Word and element location records
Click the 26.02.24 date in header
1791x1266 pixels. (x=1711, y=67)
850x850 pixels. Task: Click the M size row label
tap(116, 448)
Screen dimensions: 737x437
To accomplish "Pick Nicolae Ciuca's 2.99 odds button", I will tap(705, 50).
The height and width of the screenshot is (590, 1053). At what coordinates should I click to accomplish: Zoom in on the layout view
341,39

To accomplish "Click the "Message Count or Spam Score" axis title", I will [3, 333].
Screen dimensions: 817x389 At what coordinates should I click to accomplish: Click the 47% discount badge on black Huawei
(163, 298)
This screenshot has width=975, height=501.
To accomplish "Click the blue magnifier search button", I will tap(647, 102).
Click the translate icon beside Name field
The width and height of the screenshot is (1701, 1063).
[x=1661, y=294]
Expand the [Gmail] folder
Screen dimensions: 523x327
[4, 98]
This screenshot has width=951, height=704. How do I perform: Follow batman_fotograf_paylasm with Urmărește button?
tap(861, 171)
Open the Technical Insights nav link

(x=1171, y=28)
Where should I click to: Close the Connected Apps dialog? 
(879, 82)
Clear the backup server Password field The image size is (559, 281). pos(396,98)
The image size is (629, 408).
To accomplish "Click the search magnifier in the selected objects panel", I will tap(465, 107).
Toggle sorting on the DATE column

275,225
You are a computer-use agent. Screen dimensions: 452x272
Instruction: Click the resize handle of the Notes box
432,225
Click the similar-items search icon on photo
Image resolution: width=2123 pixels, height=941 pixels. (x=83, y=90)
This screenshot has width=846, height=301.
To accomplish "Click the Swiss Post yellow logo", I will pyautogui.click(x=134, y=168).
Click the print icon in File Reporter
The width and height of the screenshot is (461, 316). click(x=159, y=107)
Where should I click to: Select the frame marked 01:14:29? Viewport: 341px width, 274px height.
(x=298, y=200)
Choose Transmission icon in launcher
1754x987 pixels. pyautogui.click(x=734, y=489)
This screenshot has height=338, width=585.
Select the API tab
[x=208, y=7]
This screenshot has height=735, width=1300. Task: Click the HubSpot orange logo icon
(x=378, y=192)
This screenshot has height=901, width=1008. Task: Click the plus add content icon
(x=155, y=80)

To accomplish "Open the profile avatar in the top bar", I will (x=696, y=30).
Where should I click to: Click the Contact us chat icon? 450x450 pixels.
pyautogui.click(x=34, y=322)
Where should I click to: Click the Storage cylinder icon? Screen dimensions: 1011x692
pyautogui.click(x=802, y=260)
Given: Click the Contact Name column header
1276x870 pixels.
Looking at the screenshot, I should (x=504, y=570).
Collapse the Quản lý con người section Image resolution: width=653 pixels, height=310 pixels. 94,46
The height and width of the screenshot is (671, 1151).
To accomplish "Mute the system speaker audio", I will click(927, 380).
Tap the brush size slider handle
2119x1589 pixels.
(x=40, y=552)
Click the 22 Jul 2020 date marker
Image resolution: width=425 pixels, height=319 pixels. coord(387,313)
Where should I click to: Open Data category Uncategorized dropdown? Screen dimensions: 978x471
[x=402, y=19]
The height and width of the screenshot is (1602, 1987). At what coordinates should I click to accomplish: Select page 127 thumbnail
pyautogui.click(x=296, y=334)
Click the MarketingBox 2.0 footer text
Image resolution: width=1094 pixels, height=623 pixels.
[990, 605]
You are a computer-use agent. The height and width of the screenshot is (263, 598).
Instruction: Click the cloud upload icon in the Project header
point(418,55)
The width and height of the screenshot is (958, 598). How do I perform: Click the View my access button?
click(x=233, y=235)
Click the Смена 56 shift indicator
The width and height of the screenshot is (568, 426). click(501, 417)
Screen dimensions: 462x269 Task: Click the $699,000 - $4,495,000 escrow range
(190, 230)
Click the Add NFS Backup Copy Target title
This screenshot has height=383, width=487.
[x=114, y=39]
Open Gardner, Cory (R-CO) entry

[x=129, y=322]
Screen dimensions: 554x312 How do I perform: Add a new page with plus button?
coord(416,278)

▸ **WRITTEN EXERCISE**
Tally the lines above that contain the word "Where", and reply with only the number.

▸ **THE COMPLETED TASK**
5